The code of WinBUGS is:

y <- 10  # the number of deaths
n <- 100 # the total number of such operations
#########################
y ~ dbin(theta,n)             # likelihood, also a parametric sampling distribution
logit(theta) <- logit.theta   # normal prior for the logistic transform of theta
logit.theta ~ dnorm(0,0.368)  # precision = 1/2.71

The author said that:

The software knows how to derive the posterior distribution and subsequently sample from it.

My question is:

Which code reflects the logic structure to tell WinBUGS about "which parameter that I want to calculate its posterior distribution"?

This question seems silly, but if I do not read the background first, I truly cannot find directly in the code above about which parameter is focused on (e.g., theta, or y?).

Below are some of my thoughts (as a beginner of WinBUGS):

I think the following three attributions of the code style in WinBUGS makes me confused:

(1) the code does not follow "a specific sequence". For example, why is logit.theta ~ dnorm(0,0.368) not in front of logit(theta) <- logit.theta?

(2) repeated variable. Foe example, why did the last two lines not be reduced into one line: logit(theta) ~ dnorm(0,0.368)?

(3) variables are defined in more than one place. For example, y is defined two times: y <- 10 and y ~ dbin(theta, n). This one has been explained in Appendix A of the book (i.e., However, a check has been built in so that when finding a logical node that also features as a stochastic node, a stochastic node is created with the calculated values as fixed data), yet I still cannot catch its meaning.


Solution

    1. BUGS is a declarative language. For the most part, statements aren't executed in sequence, they define different parts of the model. BUGS works on models that can be represented by directed acyclic graphs, i.e. those where you put a prior on some components, then conditional distributions on other components given the earlier ones.

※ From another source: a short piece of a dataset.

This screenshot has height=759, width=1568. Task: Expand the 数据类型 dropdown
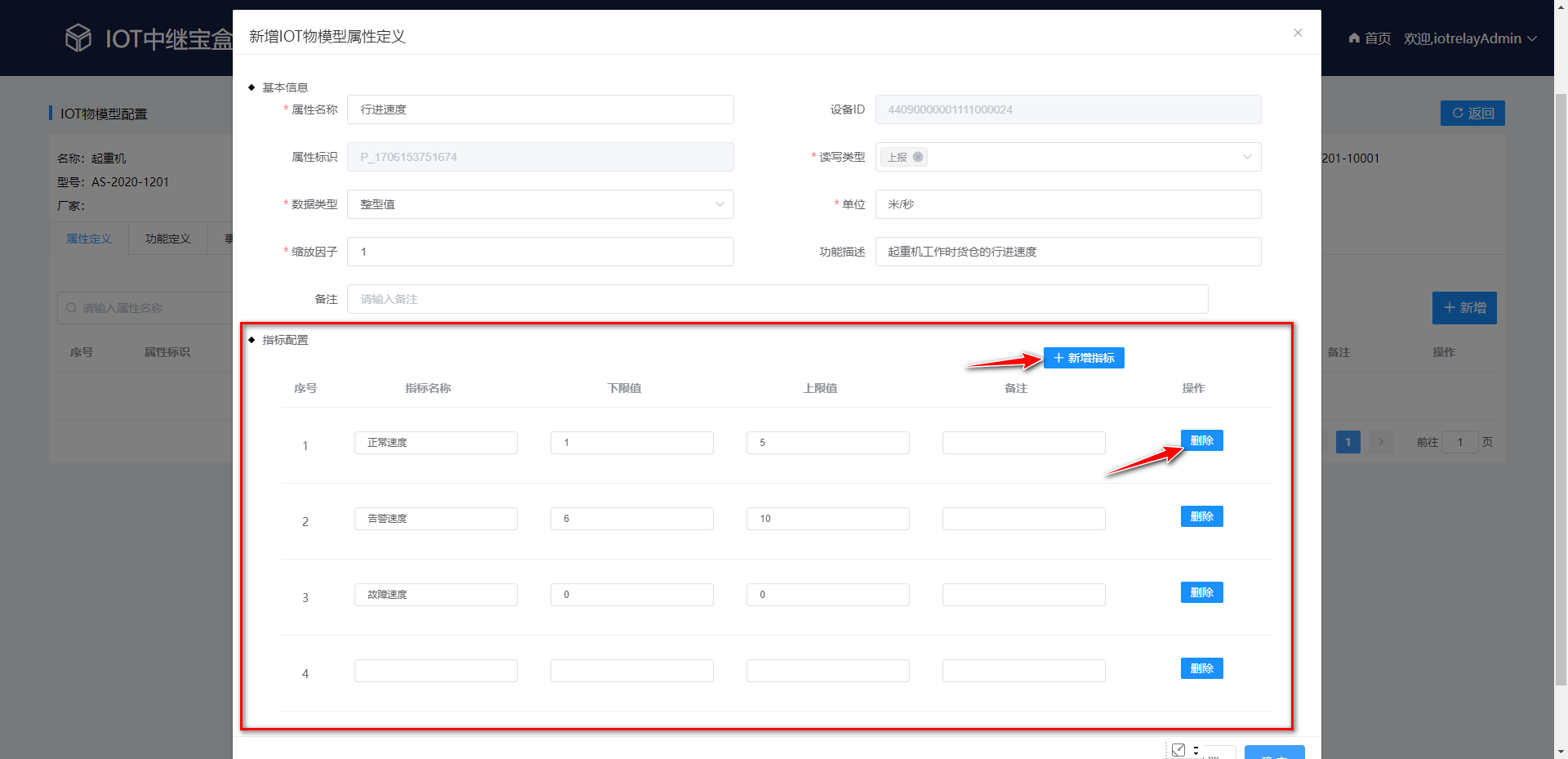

    2. It's a fairly simple language, so I think logit(theta) ~ dnorm(0, 0.368) is just too complicated for it.

    3. The language lets you define a complicated probability model, and declare observations of certain components in it. Once you declare an observation, the model that BUGS samples from is the the original full model conditioned on that observation. y <- 10 defines observed data. y ~ dbin(theta,n) is part of the model.
      The statement n <- 100 could be either: for fixed constants like n, it doesn't really matter which way you think of it. Either the model says that n is always 100, or n has an undeclared prior distribution not depending on any other parameter, and an observed value of 100. These two statements are equivalent.

    Finally, your big question: Nothing in the code above says which parameter you want to look at. BUGS will compute the joint posterior distribution of every parameter. n and y will take on their fixed values, theta and logit.theta will both be simulated from the posterior. In another part of your code (or by using the WinBUGS menus) you can decide which of those to look at.